Example B3 is a processor package according to Example B1, wherein the operation of completing the second sequence of DTC write operations while retaining the data from the first sequence of DTC write operations in at least W−1 of the ways in the partition in the set comprises writing data from the second sequence of DTC write operations to a staging way among the ways in the partition in the set.
Example B4 is a processor package according to Example B1, wherein the operation of writing data from the first sequence of DTC write operations to the partition in the set comprises determining whether the partition in the set comprises a way with an age attribute of FREE, and if the partition in the set comprises a way with an age attribute of FREE, (a) writing the data from the IO component to that way and (b) updating the age attribute of that way to NEW. Example B4 may also include the features of Example B2 or Example B3.
Example B5 is a processor package according to Example B4, wherein the operation of completing the second sequence of DTC write operations while retaining the data from the first sequence of DTC write operations in at least W−1 of the ways in the partition in the set comprises: if the partition in the set does not comprise a way with an age attribute of FREE, determining whether the partition in the set comprises a way with an age attribute of NEW; and if the partition in the set comprises a way with an age attribute of NEW, (a) updating the age attribute of that way to AGED and (b) completing an individual DTC write operation from the second sequence of DTC write operations without writing the data from that individual DTC write operation to that way.
Example B6 is a processor package according to Example B4, wherein the caching agent is operable to perform further operations comprising, in response to a read operation that hits one of the ways in the partition in the set, updating the age attribute of that way to FREE. Example B6 may also include the features of Example B5.

**PROBLEM DETAILS:** Write what comes next in the passage on processor package examples, picking up after Example B6.

**DATA BELOW:**
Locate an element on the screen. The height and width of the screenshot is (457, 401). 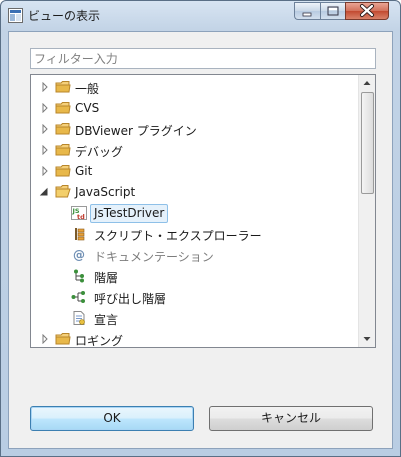
tree-item-label: 呼び出し階層 is located at coordinates (130, 299).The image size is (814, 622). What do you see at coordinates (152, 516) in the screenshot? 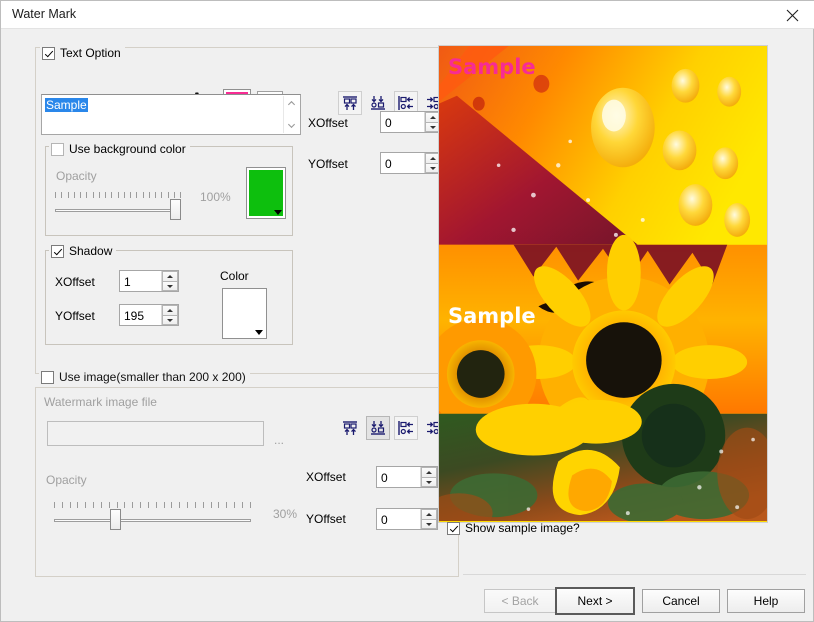
I see `image-opacity-slider` at bounding box center [152, 516].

**TASK RESPONSE:**
Example B7 is a processor package according to Example B6, wherein the caching agent is operable to perform further operations comprising: determining whether all of the ways in the partition in the set have age attributes at a maximum age; and in response to determining that all of the ways in the partition in the set have age attributes at the maximum age, updating the age attributes for all of the ways in the partition in the set to FREE.
Example B8 is a processor package according to Example B7, the maximum age is based on a maximum age parameter, and the caching agent is operable to perform further operations comprising, when the maximum age parameter specifies a maximum age of TWICE-AGED, in response to an individual DTC write operation from the second sequence of DTC write operations, if all of the ways in the partition in the set have age attributes of AGED, updating the age attribute for one of the ways in the partition in the set to TWICE-AGED.
Example C1 is a data processing system comprising RAM, a processor package in communication with the RAM, an integrated circuit in the processor package, a cache in the integrated circuit, and a caching agent in the integrated circuit. Also, the caching agent is operable to, in response to receiving a first sequence of DTC write operations that are write misses to a partition in a set in the cache, writing data from the first sequence of DTC write operations to the partition in the set, wherein the partition in the set comprises W ways, W is greater than two, and the operation of writing data from the first sequence of DTC write operations to the partition in the set comprises writing data from the first sequence of DTC write operations to all W ways in the partition in the set. In addition, the caching agent is operable to, after writing data from the first sequence of DTC write operations to all W ways in the partition in the set, and before any data from the partition in the set has been read, receiving a second sequence of at least two DTC write operations that are write misses to the partition in the set, and in response to receiving the second sequence of DTC write operations, completing the second sequence of DTC write operations while retaining the data from the first sequence of DTC write operations in at least W−1 of the ways in the partition in the set.
Example C2 is a data processing system according to Example C1, wherein the operation of completing the second sequence of DTC write operations while retaining the data from the first sequence of DTC write operations in at least W−1 of the ways in the partition in the set comprises writing data from the second sequence of DTC write operations to the RAM.
Example C3 is a data processing system according to Example C1, wherein the operation of completing the second sequence of DTC write operations while retaining the data from the first sequence of DTC write operations in at least W−1 of the ways in the partition in the set comprises writing data from the second sequence of DTC write operations to a staging way among the ways in the partition in the set.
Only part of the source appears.